Trump to bring Hunter Biden associate Tony Bobulinski as guest to final presidential debate
NASHVILLE, Tenn. - President Donald Trump is expected to bring a former associate of Hunter Biden as his guest to the final presidential debate on Thursday, according to FOX News.
Tony Bobulinski has claimed that Joe Biden was involved in his son’s foreign business dealings while serving as vice president, which Biden has repeatedly denied.
Bobulinski said he is the CEO of Sinohawk Holdings, which he claimed "was a partnership between the Chinese operating through CEFC/Chairman Ye and the Biden family," FOX News reported.
Bobulinski said in a statement to FOX News that he does not believe Joe Biden's past claim that he did not discuss his son Hunter's business affairs with him, claiming that Hunter “frequently referenced asking him for his sign-off or advice on various potential deals.”
The Biden campaign fired back at Bobulinski’s claims in a statement to the network.
"As Chris Wallace said on the air about this very smear, 'Vice President Biden has actually released his tax returns - unlike President Trump - and there is no indication he ever got any money from anybody in these business deals,’” Biden campaign spokesman Andrew Bates said in the statement. “Joe Biden has never even considered being involved in business with his family, nor in any overseas business whatsoever. He has never held stock in any such business arrangements nor has any family member or any other person ever held stock for him.”
President Donald Trump talks to the media outside the White House on Oct. 21, 2020 in Washington, D.C. (Photo by Tasos Katopodis/Getty Images)
With less than two weeks until Election Day, Trump has been promoting an unconfirmed New York Post report from last week that cites an email in which an official from the Ukrainian gas company Burisma allegedly thanks Hunter Biden, who served on the company’s board, for arranging for him to meet Joe Biden during a 2015 visit to Washington, D.C.
Hunter Biden joined the board of Burisma in 2014, around the time his father, then U.S. vice president, was helping conduct the Obama administration’s foreign policy with Ukraine.
The Biden campaign has rejected Trump’s assertion of wrongdoing and notes that Biden’s schedule did not show a meeting with the Burisma official.
In subsequent reporting by the New York Post, Bobulinski was listed as the recipient of a 2017 email published that purported to show a business arrangement involving a Chinese company and members of the Biden family.
Bobulinski was expected to turn his electronic devices and records of business dealings with Hunter and Joe Biden’s brother, Jim, over to the FBI, according to FOX News.
The Post said it had obtained a hard drive from Trump’s personal lawyer Rudy Giuliani containing the emails, and that the messages were found on a laptop that had been left last year at a Delaware computer repair shop for service but never retrieved.
Hunter Biden himself has not spoken publicly in the last week, including to confirm whether or not the laptop is his.
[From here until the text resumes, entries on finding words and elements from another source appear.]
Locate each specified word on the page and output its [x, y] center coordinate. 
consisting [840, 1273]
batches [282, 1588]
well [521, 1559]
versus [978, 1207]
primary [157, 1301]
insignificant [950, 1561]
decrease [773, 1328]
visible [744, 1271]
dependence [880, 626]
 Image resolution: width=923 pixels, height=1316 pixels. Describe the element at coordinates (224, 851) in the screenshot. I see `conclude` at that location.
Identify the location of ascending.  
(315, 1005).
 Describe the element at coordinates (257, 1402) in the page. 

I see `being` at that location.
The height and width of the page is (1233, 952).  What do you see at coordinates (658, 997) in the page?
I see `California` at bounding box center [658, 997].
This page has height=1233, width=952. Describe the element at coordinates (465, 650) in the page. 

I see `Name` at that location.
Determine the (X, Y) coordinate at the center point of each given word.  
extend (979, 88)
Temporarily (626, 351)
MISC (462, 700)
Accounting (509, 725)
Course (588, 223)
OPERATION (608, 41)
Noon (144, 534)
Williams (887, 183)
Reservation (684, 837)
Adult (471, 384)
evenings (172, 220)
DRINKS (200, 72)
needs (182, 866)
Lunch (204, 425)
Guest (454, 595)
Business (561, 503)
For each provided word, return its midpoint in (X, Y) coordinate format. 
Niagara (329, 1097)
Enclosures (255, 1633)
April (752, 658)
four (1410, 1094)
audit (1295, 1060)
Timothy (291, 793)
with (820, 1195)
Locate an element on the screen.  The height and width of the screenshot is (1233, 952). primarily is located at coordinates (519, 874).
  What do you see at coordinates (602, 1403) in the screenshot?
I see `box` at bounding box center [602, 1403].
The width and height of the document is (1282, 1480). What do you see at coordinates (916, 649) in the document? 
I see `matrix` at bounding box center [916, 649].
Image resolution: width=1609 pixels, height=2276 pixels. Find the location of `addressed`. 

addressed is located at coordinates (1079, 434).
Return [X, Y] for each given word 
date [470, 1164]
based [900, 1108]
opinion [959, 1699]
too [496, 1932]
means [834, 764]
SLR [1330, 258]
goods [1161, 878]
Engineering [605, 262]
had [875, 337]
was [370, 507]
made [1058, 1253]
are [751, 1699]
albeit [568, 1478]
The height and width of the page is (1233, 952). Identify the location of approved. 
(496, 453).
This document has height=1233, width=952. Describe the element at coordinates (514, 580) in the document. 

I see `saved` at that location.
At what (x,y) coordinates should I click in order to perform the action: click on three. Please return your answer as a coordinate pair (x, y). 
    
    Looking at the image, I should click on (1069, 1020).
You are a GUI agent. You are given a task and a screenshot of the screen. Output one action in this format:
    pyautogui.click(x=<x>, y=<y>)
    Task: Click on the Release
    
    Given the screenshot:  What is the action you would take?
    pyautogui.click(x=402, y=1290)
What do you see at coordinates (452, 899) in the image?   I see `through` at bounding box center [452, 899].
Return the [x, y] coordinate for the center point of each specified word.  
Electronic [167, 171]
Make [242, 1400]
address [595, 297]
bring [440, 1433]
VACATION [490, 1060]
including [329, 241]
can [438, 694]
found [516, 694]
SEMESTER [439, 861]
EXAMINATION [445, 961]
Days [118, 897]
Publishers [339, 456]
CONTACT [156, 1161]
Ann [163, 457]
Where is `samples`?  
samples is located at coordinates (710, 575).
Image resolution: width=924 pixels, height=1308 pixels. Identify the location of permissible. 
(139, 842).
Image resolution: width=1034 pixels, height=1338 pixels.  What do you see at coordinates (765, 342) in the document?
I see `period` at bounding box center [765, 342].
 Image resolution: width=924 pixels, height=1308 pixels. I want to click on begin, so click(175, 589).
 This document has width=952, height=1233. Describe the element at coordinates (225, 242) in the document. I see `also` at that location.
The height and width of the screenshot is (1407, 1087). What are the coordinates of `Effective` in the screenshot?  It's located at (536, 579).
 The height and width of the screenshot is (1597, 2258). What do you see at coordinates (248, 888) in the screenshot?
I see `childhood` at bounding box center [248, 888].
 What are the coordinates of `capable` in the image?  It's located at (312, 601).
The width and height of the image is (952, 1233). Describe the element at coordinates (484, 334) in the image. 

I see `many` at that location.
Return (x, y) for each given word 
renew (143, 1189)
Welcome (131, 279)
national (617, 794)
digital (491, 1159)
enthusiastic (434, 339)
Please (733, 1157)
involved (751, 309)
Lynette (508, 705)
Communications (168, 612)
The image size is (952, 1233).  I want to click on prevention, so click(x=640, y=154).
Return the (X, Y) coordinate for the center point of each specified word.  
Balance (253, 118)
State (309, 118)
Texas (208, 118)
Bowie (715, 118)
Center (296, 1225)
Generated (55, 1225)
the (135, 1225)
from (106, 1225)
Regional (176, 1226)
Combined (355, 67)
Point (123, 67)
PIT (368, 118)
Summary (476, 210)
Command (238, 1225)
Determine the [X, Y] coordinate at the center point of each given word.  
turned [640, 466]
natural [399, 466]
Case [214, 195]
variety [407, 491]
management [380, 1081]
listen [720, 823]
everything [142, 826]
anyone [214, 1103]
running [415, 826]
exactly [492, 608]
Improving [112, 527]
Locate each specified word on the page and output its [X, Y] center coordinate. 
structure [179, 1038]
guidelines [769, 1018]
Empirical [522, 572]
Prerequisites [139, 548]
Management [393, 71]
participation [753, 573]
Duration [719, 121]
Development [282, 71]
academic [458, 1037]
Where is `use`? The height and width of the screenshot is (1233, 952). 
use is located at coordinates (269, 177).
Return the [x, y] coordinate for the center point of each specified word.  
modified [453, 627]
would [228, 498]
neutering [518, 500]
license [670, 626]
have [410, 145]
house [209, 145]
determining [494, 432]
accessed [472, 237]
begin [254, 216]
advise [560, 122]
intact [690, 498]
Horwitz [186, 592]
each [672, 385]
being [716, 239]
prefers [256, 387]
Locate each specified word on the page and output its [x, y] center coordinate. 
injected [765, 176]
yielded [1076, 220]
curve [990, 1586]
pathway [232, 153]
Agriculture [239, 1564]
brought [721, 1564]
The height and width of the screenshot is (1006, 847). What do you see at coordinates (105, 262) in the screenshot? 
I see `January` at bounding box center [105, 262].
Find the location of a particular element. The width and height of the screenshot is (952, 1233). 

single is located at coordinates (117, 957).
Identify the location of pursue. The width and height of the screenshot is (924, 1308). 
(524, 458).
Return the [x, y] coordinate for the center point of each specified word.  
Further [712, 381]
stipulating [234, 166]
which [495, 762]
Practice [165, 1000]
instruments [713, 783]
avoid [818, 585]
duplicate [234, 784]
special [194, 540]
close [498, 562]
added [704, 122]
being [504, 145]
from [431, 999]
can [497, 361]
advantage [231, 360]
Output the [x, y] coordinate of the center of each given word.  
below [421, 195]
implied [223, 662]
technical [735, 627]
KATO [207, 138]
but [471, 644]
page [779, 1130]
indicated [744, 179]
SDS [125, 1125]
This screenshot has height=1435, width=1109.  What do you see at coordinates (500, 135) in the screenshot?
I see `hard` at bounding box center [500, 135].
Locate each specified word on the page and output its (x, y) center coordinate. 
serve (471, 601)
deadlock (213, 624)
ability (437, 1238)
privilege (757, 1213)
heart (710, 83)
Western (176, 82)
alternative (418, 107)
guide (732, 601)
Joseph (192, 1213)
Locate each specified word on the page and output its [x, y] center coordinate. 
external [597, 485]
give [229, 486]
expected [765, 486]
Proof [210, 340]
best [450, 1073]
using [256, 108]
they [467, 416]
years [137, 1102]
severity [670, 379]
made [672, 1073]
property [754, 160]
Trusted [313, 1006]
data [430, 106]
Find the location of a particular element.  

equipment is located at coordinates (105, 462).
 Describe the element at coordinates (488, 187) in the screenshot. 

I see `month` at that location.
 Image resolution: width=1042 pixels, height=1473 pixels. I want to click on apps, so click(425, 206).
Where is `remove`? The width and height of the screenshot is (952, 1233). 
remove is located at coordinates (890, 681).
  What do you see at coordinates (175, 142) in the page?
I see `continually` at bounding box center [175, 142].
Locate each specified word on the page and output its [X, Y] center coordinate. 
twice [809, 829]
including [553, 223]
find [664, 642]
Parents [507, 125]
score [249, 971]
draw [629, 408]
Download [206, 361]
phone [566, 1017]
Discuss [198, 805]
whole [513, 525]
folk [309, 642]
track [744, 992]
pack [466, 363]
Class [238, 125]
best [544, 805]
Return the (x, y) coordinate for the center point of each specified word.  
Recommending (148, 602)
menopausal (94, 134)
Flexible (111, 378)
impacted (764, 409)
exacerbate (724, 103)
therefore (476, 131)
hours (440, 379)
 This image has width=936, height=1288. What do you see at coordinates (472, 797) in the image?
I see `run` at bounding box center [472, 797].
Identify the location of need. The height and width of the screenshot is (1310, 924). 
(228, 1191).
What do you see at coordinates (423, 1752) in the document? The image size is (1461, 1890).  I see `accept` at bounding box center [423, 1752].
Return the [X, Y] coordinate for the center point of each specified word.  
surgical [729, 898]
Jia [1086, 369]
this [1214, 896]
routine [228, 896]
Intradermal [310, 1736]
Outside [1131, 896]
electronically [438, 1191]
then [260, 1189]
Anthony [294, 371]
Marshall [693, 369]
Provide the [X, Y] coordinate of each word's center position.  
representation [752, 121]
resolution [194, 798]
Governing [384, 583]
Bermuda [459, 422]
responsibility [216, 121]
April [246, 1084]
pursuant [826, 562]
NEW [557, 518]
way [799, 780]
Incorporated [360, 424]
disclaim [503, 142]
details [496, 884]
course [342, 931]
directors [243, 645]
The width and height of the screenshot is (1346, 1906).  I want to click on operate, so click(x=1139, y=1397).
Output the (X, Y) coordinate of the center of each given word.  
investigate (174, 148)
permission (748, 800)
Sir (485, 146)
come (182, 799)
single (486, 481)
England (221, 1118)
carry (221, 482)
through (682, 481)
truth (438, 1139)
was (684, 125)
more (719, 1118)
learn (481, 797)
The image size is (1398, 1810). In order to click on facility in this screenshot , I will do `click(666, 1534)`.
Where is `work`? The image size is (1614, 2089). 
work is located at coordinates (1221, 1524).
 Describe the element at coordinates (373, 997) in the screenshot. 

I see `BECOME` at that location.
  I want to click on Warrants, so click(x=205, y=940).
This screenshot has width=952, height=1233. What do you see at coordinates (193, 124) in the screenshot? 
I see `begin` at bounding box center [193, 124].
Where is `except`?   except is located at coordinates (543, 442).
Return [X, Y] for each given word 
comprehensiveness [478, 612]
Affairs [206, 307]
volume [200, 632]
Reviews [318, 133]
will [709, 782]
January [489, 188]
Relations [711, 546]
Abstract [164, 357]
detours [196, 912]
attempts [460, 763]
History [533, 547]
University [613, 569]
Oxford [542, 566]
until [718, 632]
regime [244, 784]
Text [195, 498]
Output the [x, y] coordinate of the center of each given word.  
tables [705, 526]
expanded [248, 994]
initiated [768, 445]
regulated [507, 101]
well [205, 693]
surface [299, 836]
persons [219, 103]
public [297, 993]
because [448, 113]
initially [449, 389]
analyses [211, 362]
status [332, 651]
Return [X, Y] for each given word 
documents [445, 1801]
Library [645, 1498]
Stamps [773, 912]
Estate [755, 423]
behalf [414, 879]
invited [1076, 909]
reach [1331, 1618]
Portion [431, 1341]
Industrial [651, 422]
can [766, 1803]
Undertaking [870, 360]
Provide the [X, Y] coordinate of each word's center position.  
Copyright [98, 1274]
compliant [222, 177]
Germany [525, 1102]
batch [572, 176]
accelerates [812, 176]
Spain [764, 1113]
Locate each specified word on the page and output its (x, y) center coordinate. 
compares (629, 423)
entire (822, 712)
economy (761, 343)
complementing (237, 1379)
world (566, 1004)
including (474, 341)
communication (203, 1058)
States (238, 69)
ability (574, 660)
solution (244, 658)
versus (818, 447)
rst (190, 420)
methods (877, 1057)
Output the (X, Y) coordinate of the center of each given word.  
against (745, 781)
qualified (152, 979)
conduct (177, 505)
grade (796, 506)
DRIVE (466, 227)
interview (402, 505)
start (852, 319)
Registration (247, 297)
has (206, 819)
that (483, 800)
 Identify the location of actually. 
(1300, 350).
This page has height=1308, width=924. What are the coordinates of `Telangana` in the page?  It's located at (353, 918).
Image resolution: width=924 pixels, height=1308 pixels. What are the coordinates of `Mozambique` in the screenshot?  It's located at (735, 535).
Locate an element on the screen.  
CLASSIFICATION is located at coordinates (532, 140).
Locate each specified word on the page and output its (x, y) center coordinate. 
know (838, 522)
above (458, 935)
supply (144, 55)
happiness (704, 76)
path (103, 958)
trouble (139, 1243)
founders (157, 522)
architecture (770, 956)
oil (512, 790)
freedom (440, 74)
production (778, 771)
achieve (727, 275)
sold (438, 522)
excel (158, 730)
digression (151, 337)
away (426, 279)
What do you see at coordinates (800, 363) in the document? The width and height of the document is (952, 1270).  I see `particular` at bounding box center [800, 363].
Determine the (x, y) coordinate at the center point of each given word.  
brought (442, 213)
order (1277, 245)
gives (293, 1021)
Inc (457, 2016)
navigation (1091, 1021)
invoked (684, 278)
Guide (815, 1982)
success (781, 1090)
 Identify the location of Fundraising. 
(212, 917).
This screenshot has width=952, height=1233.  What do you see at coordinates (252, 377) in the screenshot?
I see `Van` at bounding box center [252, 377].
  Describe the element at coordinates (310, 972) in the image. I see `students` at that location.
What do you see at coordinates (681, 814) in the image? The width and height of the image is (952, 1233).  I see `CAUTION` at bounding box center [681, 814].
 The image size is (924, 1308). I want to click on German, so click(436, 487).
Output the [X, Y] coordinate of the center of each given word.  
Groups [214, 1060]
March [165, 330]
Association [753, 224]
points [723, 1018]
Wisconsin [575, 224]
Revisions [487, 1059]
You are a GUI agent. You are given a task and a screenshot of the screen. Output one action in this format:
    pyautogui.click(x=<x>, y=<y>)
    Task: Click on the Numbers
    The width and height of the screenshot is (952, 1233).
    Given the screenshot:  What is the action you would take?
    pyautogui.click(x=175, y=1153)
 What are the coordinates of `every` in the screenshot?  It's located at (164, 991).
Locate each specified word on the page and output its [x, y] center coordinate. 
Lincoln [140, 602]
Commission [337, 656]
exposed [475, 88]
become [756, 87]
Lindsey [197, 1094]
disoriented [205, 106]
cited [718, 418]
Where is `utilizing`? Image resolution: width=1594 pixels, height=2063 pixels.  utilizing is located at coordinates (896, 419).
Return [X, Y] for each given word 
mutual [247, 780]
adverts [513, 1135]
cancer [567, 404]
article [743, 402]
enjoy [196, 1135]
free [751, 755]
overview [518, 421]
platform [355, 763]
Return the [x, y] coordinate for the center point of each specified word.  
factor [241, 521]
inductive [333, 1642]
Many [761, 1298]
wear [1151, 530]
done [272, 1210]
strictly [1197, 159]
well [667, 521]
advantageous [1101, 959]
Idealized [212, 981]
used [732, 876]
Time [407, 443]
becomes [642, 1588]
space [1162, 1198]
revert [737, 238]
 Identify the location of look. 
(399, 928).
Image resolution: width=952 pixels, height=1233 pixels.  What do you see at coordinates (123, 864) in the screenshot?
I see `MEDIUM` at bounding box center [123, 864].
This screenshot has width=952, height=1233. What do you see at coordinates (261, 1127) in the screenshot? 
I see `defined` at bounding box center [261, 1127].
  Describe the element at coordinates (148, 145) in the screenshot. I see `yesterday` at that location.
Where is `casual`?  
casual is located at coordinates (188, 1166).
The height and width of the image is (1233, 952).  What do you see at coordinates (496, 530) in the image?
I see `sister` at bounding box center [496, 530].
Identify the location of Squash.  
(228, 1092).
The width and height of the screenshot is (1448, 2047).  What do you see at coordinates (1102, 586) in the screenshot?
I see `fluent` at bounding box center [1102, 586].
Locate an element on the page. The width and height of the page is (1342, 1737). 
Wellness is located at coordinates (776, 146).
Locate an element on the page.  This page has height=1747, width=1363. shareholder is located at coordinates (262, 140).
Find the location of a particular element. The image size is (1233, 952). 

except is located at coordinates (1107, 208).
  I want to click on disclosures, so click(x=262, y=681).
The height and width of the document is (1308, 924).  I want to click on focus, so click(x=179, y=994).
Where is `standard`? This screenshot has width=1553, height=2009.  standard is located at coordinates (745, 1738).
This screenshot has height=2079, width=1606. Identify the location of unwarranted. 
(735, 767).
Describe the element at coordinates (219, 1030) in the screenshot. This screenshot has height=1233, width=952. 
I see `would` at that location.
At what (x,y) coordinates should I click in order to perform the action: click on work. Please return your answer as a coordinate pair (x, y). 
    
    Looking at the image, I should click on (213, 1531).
The Biden campaign has also not addressed that question, though a lawyer for Hunter Biden, George Mesires, said in a statement last week to the Associated Press that “we have no idea where this came from, and certainly cannot credit anything that Rudy Giuliani provided to the NY Post.”
Some former national security officials and other experts said the episode raised multiple red flags of a possible foreign disinformation effort, especially given the involvement of Giuliani and his active role in promoting an anti-Biden narrative on Ukraine.
Nevertheless, two senior administration officials told FOX News this week that the FBI is in possession of the laptop purportedly belonging to Hunter Biden. The FBI declined to confirm or deny the existence of an investigation into the laptop or the emails, as is standard practice.
Trump has also faced recent questions around his business dealings in China. The New York Times reported this week that Trump held a previously unknown Chinese bank account, controlled by Trump International Hotels Management LLC, which tax records show paid $188,561 in taxes in China while pursuing licensing deals there from 2013 to 2015.
The foreign account does not show up on Trump’s public financial disclosures, where he must list personal assets, because it is held under a corporate name, the newspaper reported. The president also maintains bank accounts in Britain and Ireland, according to a Times analysis of the president’s tax records.
Alan Garten, a lawyer for the Trump Organization, told the Times that the company had “opened an account with a Chinese bank having offices in the United States in order to pay the local taxes” associated with efforts to do business there. He said the company had opened the account after establishing an office in China “to explore the potential for hotel deals in Asia.”
“No deals, transactions or other business activities ever materialized and, since 2015, the office has remained inactive,” Garten said. “Though the bank account remains open, it has never been used for any other purpose.”
This story was reported from Cincinnati. The Associated Press contributed.